*** Opening Data for analysis ***

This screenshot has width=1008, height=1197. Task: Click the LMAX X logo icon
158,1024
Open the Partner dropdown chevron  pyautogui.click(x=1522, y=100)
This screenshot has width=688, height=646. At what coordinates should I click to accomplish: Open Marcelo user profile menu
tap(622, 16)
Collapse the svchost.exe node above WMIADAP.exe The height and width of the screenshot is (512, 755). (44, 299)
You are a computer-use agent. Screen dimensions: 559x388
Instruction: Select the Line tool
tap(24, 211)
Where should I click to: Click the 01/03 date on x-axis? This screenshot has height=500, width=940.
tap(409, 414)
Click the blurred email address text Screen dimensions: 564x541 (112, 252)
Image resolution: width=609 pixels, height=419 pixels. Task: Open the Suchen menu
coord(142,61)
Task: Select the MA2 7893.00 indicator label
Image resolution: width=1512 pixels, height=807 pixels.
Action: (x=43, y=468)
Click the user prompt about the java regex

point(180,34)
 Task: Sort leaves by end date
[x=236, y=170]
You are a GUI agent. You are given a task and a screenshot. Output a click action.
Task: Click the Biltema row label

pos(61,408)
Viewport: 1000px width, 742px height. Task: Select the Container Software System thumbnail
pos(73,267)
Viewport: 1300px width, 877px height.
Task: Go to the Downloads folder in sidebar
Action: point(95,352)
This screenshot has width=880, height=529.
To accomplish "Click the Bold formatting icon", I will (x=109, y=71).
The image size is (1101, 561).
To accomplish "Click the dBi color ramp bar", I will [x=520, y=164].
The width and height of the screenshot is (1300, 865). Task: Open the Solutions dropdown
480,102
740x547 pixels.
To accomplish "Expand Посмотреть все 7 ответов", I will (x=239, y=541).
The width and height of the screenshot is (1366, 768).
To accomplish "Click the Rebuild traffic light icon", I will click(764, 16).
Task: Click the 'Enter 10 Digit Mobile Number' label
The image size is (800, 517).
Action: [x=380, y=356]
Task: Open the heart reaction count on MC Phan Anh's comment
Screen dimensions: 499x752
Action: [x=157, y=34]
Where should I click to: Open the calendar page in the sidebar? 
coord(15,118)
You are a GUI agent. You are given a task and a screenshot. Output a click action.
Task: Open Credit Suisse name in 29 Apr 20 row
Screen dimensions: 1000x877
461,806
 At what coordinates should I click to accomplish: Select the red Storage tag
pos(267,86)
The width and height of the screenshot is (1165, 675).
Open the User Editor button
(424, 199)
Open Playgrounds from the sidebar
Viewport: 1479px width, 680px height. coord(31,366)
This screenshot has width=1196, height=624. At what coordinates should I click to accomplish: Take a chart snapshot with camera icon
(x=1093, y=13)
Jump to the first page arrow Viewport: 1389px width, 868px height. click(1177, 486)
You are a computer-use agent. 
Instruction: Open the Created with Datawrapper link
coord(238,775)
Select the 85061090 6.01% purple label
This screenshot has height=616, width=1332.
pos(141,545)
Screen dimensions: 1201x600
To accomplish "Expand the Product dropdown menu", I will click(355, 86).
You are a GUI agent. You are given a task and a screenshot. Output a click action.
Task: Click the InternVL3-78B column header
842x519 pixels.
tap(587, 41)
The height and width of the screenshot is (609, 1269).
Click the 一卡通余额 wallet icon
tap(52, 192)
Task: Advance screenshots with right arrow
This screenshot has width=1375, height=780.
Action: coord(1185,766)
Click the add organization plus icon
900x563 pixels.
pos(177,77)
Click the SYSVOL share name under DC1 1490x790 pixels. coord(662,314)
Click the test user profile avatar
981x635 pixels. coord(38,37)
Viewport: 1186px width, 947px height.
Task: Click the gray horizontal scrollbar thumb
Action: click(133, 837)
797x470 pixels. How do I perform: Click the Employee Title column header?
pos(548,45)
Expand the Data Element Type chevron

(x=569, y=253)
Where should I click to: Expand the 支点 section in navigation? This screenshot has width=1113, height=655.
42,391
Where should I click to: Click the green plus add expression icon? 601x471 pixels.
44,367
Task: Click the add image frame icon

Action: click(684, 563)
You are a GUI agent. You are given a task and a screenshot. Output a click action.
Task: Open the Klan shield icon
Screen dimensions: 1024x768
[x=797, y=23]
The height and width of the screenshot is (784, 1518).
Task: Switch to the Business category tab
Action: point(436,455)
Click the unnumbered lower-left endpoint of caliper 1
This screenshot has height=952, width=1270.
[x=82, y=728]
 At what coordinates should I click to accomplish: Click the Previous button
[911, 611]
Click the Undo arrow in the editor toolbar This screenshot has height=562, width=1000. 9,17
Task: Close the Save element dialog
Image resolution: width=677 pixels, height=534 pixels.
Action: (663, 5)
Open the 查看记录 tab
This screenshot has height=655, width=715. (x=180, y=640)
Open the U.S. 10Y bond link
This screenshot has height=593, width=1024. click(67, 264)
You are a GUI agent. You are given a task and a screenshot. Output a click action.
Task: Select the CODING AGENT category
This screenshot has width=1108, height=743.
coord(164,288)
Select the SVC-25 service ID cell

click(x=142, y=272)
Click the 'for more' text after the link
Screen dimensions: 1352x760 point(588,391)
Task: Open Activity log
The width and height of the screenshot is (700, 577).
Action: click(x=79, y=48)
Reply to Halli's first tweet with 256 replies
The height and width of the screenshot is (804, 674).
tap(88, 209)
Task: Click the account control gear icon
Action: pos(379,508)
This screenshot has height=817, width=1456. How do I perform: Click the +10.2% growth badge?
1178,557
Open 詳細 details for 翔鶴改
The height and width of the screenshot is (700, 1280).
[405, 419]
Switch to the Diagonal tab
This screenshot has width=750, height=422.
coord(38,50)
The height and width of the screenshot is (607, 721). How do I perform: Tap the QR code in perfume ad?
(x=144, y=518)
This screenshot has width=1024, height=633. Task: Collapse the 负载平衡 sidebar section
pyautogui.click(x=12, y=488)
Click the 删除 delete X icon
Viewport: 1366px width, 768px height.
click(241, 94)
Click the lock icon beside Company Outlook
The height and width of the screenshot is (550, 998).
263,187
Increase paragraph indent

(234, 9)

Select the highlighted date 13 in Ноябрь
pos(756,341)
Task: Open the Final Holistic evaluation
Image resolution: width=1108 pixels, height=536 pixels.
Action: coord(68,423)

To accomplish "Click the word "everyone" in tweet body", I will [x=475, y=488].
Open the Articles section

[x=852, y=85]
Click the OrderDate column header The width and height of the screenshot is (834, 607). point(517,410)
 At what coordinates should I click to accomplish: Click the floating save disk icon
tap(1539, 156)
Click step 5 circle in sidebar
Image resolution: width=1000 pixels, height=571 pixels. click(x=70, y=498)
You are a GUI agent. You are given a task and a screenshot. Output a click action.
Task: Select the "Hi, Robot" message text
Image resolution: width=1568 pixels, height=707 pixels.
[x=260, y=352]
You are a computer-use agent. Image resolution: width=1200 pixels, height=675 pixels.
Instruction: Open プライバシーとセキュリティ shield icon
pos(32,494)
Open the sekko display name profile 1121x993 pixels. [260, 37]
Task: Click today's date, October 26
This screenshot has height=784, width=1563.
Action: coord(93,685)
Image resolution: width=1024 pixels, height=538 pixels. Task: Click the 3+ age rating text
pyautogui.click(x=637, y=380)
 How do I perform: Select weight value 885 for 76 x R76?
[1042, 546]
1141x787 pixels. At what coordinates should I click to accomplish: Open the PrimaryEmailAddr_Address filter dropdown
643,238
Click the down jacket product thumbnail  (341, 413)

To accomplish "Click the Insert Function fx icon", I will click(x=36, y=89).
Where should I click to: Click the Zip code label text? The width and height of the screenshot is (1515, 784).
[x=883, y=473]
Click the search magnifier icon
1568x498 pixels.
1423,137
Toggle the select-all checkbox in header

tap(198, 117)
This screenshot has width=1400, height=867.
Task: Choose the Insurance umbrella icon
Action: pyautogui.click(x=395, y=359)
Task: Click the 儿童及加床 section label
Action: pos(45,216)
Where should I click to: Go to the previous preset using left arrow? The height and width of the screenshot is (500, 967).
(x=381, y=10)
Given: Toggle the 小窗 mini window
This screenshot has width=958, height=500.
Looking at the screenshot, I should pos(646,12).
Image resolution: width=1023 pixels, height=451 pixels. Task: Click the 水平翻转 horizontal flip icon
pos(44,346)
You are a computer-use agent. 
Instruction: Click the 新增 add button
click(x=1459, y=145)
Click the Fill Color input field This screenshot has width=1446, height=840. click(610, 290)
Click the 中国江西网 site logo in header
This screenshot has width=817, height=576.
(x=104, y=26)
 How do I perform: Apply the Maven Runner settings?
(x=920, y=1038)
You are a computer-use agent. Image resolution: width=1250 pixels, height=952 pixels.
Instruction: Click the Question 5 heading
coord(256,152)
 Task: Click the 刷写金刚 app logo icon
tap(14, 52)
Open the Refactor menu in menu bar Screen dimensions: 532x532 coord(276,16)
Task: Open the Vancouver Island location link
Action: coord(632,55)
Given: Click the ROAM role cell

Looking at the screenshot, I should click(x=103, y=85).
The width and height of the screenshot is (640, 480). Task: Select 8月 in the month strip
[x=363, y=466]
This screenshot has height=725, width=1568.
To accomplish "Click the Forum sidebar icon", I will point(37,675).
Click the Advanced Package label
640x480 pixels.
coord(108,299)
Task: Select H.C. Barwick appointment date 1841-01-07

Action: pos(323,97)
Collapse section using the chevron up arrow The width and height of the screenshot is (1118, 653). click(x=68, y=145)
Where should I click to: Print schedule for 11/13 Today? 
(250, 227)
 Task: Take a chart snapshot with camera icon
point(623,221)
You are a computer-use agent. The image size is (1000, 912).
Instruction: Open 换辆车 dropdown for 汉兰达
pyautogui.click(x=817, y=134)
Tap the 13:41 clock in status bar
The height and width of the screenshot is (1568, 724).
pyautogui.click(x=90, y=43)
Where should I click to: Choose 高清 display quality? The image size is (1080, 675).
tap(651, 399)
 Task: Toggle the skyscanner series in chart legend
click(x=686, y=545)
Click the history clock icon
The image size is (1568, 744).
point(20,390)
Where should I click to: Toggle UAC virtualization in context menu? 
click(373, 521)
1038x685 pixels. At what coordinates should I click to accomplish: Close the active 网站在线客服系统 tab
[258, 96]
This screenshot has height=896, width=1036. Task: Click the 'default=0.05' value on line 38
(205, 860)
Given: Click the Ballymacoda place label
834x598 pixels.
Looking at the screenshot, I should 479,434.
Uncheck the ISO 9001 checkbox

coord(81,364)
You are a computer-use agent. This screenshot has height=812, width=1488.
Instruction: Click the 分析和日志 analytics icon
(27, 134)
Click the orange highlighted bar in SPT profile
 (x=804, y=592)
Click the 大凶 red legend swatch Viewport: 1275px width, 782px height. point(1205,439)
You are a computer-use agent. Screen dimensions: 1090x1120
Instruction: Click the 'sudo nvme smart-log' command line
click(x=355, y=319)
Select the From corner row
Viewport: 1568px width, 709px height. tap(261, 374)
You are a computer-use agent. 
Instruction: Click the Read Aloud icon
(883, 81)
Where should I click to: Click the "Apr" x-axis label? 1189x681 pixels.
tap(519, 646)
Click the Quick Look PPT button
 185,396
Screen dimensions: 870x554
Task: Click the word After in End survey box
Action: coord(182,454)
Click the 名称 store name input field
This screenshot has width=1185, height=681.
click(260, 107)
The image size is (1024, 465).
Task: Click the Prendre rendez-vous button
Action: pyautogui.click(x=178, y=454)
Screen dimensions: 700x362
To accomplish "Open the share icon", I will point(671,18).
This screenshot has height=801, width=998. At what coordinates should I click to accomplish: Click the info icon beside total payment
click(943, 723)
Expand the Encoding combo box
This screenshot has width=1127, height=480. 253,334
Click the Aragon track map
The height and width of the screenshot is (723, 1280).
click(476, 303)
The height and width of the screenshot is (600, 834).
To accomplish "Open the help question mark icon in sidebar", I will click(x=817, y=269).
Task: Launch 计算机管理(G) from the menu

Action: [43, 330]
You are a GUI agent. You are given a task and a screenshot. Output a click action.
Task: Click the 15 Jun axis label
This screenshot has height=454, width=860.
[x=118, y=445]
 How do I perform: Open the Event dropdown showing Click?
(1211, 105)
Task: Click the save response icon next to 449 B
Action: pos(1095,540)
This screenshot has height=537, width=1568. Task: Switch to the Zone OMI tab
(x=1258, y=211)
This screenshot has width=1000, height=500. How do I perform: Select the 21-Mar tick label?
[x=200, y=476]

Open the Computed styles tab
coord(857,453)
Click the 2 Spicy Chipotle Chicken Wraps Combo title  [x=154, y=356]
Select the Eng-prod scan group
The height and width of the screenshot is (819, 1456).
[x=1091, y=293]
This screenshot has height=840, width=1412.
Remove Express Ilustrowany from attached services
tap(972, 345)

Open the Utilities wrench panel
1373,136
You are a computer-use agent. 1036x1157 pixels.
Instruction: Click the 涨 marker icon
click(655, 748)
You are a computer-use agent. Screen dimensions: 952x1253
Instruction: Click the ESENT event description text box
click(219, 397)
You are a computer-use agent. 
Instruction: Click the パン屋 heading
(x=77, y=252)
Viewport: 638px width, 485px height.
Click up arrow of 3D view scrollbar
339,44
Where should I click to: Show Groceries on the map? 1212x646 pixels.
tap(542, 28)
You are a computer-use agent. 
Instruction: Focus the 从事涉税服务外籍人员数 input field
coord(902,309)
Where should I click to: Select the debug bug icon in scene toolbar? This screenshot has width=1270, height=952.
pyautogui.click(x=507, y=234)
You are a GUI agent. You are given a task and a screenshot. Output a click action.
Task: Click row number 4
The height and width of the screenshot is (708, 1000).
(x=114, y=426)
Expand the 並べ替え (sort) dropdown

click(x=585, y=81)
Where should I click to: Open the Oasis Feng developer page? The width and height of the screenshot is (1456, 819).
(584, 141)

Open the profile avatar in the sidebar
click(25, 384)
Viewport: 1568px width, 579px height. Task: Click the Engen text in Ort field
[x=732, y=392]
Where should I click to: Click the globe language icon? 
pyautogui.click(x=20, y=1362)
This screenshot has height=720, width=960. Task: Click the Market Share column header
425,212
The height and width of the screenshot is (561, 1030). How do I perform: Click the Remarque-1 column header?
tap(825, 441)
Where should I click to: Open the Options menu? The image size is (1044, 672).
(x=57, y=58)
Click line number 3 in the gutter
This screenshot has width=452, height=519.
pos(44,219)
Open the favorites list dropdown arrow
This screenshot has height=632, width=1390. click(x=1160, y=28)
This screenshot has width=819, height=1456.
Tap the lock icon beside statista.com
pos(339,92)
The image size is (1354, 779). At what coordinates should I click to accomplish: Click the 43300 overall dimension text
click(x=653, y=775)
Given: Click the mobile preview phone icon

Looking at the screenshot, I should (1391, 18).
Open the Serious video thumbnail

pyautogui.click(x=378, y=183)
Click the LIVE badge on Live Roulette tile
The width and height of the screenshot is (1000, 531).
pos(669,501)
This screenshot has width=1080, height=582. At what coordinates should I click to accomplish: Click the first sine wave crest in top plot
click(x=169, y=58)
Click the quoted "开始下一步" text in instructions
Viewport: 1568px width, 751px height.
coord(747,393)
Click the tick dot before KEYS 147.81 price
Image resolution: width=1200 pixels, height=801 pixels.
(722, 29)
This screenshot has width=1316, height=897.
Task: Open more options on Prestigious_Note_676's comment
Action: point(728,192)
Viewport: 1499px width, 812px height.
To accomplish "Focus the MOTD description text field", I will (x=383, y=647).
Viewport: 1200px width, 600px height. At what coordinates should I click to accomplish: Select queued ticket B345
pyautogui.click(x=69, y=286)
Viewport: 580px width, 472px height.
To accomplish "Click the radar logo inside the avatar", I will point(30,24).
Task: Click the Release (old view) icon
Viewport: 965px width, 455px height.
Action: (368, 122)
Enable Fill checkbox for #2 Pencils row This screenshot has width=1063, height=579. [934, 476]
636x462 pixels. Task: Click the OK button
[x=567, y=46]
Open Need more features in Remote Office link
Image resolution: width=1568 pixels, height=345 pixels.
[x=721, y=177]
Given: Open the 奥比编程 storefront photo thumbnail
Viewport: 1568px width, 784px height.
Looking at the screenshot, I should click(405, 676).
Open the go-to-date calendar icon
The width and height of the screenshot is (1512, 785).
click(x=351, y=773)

*** Closing Data for analysis ***

[Assigned task] Using only the listing above, restate exactly the lines from the line containing "Expand the Encoding combo box" through the line containing "The height and width of the screenshot is (600, 834).", both included.

[Worked solution]
Expand the Encoding combo box
This screenshot has width=1127, height=480. 253,334
Click the Aragon track map
The height and width of the screenshot is (723, 1280).
click(476, 303)
The height and width of the screenshot is (600, 834).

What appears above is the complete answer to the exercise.